A wrenching open of the skin is not the same as a slow eating away at its surface, which is the way ulcers operate.
I’m not sure about Christmas this year. It’s going to be hot.
The newspapers report the police foiled a terrorist plot near St Paul’s Cathedral in the city, I haven’t read the reports. I can’t bear it, but I suspect it would have been planned for Christmas midnight Mass or later on New Years Eve.
What better way to assault and terrorise people than to attack them in numbers during their festivities, when their eyes and minds are turned elsewhere?
But the police had been on the look out for these seven or so self radicalised young men, hell bent on death and destruction, or so the papers report.
But these days I find myself doubting everything I read in the newspapers.

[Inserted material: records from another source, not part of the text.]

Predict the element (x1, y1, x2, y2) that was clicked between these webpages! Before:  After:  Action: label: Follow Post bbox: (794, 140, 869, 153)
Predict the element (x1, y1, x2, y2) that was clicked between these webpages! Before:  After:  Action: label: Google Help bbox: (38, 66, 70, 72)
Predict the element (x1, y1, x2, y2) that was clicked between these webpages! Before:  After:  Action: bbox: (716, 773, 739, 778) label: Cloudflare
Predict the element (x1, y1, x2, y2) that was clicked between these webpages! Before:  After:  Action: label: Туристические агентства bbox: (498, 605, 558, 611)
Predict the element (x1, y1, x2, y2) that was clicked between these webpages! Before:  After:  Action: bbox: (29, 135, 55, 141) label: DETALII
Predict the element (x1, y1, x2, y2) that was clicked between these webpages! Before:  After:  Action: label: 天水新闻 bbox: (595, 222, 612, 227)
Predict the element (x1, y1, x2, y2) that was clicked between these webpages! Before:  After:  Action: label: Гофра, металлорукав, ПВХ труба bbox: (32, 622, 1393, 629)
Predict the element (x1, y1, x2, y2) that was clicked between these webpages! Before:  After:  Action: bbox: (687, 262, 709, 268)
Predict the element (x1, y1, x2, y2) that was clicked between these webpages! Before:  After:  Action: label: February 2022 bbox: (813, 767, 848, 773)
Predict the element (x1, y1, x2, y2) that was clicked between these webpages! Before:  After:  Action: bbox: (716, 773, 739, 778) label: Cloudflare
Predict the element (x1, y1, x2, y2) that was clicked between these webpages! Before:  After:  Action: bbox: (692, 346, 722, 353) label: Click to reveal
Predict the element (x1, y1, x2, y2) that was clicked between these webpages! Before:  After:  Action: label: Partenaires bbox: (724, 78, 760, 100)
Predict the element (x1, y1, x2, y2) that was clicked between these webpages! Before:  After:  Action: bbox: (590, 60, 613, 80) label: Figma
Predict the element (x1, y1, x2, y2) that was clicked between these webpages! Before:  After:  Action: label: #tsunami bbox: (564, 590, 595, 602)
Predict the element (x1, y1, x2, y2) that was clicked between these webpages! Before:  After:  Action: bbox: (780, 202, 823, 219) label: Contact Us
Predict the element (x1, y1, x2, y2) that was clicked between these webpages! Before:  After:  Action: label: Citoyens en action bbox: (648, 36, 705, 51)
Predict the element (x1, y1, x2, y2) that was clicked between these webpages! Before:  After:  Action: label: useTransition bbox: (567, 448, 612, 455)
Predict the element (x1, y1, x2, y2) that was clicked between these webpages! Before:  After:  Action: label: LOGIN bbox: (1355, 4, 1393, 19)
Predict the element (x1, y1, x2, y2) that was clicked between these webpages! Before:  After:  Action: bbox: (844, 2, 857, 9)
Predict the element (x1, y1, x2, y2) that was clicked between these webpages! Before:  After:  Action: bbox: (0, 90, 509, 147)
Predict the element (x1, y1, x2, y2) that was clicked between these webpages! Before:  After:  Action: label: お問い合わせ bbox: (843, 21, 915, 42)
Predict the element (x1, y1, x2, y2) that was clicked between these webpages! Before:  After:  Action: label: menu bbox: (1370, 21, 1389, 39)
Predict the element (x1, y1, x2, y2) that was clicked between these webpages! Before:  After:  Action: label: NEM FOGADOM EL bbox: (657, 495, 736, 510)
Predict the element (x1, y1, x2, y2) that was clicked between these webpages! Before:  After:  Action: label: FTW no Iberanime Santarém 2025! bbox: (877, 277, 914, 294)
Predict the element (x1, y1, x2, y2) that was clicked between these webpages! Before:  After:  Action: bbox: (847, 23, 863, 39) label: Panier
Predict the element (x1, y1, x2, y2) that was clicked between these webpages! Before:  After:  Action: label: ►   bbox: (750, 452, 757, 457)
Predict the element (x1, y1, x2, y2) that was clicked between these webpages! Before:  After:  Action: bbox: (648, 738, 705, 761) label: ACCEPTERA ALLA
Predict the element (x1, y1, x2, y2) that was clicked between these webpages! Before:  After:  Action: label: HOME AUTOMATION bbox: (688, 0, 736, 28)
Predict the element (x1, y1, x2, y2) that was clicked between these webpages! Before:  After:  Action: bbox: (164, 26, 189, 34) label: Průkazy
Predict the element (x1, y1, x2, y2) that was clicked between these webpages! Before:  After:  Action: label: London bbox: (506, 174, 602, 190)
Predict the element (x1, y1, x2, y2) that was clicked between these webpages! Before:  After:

The fake news or the slant so sloped it’s hard to know where the truth lies.
I have a photo of my mother on my desktop, the one my husband took on her ninetieth birthday. In it she’s dressed in her new birthday dress, the one in fawn colouring with swirls of white brocade etched on top.
She’s wearing her double layer of pearls round her neck and tear drop pearls in her ears and she holds her left arm across her chest and up to her ear as if she’s checking that her earrings are in place.
I can just make out the shape of her distorted thumb, the one the surgeons botched up or left to heal prematurely after her fall in a supermarket car park, or was it from the time a dog rushed in front of the Chemist shop on Centre Dandenong Road in Cheltenham and tripped her up?
Maybe the bones in my mother’s arm fused badly because there was more than one fall that broke her wrist, or maybe it happened through inadequate treatment.
In any case, the doctors could never give her back the elegant shape of her wrist and the bone jutted out from her hand for her entire later life like some warped thing that would not lie straight.
It reminds me of the shape of the bone in my hand shortly after my fall before the doctors in emergency had a go at straightening it. It too seemed to be pointing sideways across my hand and up into my thumb rather than in the direction of my fingers.
Our hands are so fragile and precious. We take them for granted.
In future, I must take better care and unlike my mother, not fall twice.